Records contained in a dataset
#####
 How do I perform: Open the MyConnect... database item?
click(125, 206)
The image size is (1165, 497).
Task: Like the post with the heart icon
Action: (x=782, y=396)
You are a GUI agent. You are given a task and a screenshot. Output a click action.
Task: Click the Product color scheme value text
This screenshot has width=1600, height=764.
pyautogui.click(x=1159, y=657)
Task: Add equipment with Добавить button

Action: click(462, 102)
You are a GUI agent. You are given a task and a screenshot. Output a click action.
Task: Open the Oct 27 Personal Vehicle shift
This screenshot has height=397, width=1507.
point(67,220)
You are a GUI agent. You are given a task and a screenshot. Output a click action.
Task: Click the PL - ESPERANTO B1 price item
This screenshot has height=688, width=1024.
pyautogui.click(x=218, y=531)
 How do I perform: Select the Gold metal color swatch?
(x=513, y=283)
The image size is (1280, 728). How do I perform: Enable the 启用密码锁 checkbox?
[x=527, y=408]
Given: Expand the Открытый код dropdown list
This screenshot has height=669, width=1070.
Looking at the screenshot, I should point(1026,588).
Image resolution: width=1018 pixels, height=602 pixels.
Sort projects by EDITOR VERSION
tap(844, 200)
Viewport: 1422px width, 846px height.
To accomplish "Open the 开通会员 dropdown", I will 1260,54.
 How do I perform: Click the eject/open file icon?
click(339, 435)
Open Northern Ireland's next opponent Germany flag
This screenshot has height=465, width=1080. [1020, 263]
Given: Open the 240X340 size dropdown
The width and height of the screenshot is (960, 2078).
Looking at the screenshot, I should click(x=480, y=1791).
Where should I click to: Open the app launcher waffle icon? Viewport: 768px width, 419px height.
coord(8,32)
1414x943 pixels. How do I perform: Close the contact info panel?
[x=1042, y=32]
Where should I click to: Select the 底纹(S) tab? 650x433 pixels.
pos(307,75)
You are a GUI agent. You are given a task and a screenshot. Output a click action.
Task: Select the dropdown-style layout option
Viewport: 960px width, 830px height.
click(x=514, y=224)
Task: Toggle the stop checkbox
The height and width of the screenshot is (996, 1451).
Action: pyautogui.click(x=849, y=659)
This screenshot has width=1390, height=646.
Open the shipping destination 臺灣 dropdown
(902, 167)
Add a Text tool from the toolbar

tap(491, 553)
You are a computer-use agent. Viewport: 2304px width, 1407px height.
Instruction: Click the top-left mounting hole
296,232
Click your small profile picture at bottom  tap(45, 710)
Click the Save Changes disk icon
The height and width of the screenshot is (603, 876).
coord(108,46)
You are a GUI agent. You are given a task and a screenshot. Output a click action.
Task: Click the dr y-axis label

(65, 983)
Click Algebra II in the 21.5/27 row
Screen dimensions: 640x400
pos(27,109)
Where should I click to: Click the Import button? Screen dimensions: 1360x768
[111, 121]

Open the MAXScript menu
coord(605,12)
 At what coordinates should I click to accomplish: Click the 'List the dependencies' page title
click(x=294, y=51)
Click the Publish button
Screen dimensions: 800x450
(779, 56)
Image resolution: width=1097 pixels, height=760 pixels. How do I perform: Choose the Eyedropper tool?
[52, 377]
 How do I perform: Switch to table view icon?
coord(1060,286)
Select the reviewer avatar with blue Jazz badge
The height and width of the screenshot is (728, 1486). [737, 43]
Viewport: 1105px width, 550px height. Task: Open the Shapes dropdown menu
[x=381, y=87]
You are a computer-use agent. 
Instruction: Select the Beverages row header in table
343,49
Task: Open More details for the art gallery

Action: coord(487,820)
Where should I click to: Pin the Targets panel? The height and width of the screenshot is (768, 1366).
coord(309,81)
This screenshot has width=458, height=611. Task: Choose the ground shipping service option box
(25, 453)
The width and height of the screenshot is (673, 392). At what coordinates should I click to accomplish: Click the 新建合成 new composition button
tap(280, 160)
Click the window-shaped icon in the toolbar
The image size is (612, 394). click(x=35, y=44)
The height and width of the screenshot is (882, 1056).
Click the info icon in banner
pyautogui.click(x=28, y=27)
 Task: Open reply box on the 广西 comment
#####
YOUR TASK
The task requires an exact transcription of all the data.

REPLY TO THE TASK
 How do I perform: Open the MyConnect... database item?
click(125, 206)
The image size is (1165, 497).
Task: Like the post with the heart icon
Action: (x=782, y=396)
You are a GUI agent. You are given a task and a screenshot. Output a click action.
Task: Click the Product color scheme value text
This screenshot has width=1600, height=764.
pyautogui.click(x=1159, y=657)
Task: Add equipment with Добавить button

Action: click(462, 102)
You are a GUI agent. You are given a task and a screenshot. Output a click action.
Task: Open the Oct 27 Personal Vehicle shift
This screenshot has height=397, width=1507.
point(67,220)
You are a GUI agent. You are given a task and a screenshot. Output a click action.
Task: Click the PL - ESPERANTO B1 price item
This screenshot has height=688, width=1024.
pyautogui.click(x=218, y=531)
 How do I perform: Select the Gold metal color swatch?
(x=513, y=283)
The image size is (1280, 728). How do I perform: Enable the 启用密码锁 checkbox?
[x=527, y=408]
Given: Expand the Открытый код dropdown list
This screenshot has height=669, width=1070.
Looking at the screenshot, I should point(1026,588).
Image resolution: width=1018 pixels, height=602 pixels.
Sort projects by EDITOR VERSION
tap(844, 200)
Viewport: 1422px width, 846px height.
To accomplish "Open the 开通会员 dropdown", I will 1260,54.
 How do I perform: Click the eject/open file icon?
click(339, 435)
Open Northern Ireland's next opponent Germany flag
This screenshot has height=465, width=1080. [1020, 263]
Given: Open the 240X340 size dropdown
The width and height of the screenshot is (960, 2078).
Looking at the screenshot, I should click(x=480, y=1791).
Where should I click to: Open the app launcher waffle icon? Viewport: 768px width, 419px height.
coord(8,32)
1414x943 pixels. How do I perform: Close the contact info panel?
[x=1042, y=32]
Where should I click to: Select the 底纹(S) tab? 650x433 pixels.
pos(307,75)
You are a GUI agent. You are given a task and a screenshot. Output a click action.
Task: Select the dropdown-style layout option
Viewport: 960px width, 830px height.
click(x=514, y=224)
Task: Toggle the stop checkbox
The height and width of the screenshot is (996, 1451).
Action: pyautogui.click(x=849, y=659)
This screenshot has width=1390, height=646.
Open the shipping destination 臺灣 dropdown
(902, 167)
Add a Text tool from the toolbar

tap(491, 553)
You are a computer-use agent. Viewport: 2304px width, 1407px height.
Instruction: Click the top-left mounting hole
296,232
Click your small profile picture at bottom  tap(45, 710)
Click the Save Changes disk icon
The height and width of the screenshot is (603, 876).
coord(108,46)
You are a GUI agent. You are given a task and a screenshot. Output a click action.
Task: Click the dr y-axis label

(65, 983)
Click Algebra II in the 21.5/27 row
Screen dimensions: 640x400
pos(27,109)
Where should I click to: Click the Import button? Screen dimensions: 1360x768
[111, 121]

Open the MAXScript menu
coord(605,12)
 At what coordinates should I click to accomplish: Click the 'List the dependencies' page title
click(x=294, y=51)
Click the Publish button
Screen dimensions: 800x450
(779, 56)
Image resolution: width=1097 pixels, height=760 pixels. How do I perform: Choose the Eyedropper tool?
[52, 377]
 How do I perform: Switch to table view icon?
coord(1060,286)
Select the reviewer avatar with blue Jazz badge
The height and width of the screenshot is (728, 1486). [737, 43]
Viewport: 1105px width, 550px height. Task: Open the Shapes dropdown menu
[x=381, y=87]
You are a computer-use agent. 
Instruction: Select the Beverages row header in table
343,49
Task: Open More details for the art gallery

Action: coord(487,820)
Where should I click to: Pin the Targets panel? The height and width of the screenshot is (768, 1366).
coord(309,81)
This screenshot has width=458, height=611. Task: Choose the ground shipping service option box
(25, 453)
The width and height of the screenshot is (673, 392). At what coordinates should I click to accomplish: Click the 新建合成 new composition button
tap(280, 160)
Click the window-shaped icon in the toolbar
The image size is (612, 394). click(x=35, y=44)
The height and width of the screenshot is (882, 1056).
Click the info icon in banner
pyautogui.click(x=28, y=27)
 Task: Open reply box on the 广西 comment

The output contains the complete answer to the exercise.